14.7.08

O Tio Vânia

Um crítico da época disse que Tchekhov escrevia «perguntas sem respostas, respostas sem perguntas, histórias sem começo nem fim, intrigas sem desenlace». A crítica era negativa, mas resume bem as razões por que gosto tanto de Tchekhov. Para didactismos, já temos que chegue. O que eu gosto mesmo são as pausas de Tchekhov, o tédio, as conversas soltas, os projectos fracassados, os amores desencontrados, as frustrações sociais, as doenças dos hipocondríacos, os jogos ociosos, os vencidos da vida. E nenhuma peça dá isso tão bem como O Tio Vânia (1899), uma das 4 grandes obras dramatúrgicas do russo (embora agora que li Platónov garanta que são 5).

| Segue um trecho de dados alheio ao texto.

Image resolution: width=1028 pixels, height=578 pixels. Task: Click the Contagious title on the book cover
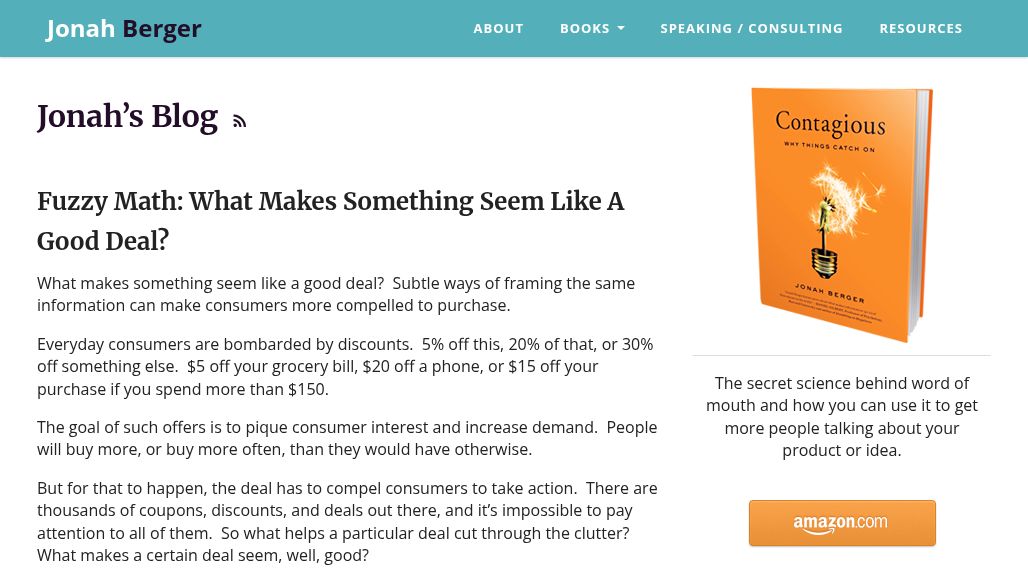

Das 4, era a única que nunca tinha visto em palco, e não podia ter tido uma estreia mais idiossincrática do que com Tio João, uma versão «portuguesa» encenada por São José Lapa no seu Espaço das Aguncheiras, junto ao cabo Espichel. Ver estas «cenas da vida do campo» exactamente no campo é uma experiência aliciante. Achei dispensáveis algumas das modificações ao texto, embora muitas sejam cirúrgicas. É o único senão deste projecto que vive da generosidade da encenadora e da entrega dos actores. E foi bom, numa noite fria e desabrigada, ver umas dezenas de pessoas embrulhadas em mantas a ver Vânia ao relento: Quase totalmente desprovida de enredo, a peça tem três personagens marcantes: Vânia e Astrov, dois intelectuais decepcionados (embora Astrov seja menos niilista e mais donjuanesco); e Sónia, uma «alma pura» daquelas que Tchekhov tantas vezes contrapõe aos «inteligentes» caídos em desgraça. Toda a gente aqui tem ressentimentos guardados, idealismos que deram em nada, decisões erradas que mantém por «decência» burguesa. Os homens verdadeiramente inteligentes, Astrov e Vânia, são (como aliás diz o primeiro), uns «esquisitos», introspectivos e neurasténicos. Sónia, por seu lado, tem um forte sentimento do dever, interrompido por uma aspiração romântica e que redunda naquela típica resignação das peças de Tchekhov. Tudo isto vive de outra maneira assim ao vivo, com os pés na terra e na gravilha, numas cadeiras em frente a um barracão onde temos um Vânia (João Cabral) derrotado, um Astrov (Rui Paulo) nonchalant, e uma Sónia (Joana Manaças) comovente. Não é um espectáculo perfeito, mas há muito tempo que não tinha uma experiência teatral tão vital. E logo numa peça onde todos parecem prematuramente mortos, gente pré-póstuma enfronhada na tristíssima dignidade dos seus sonhos.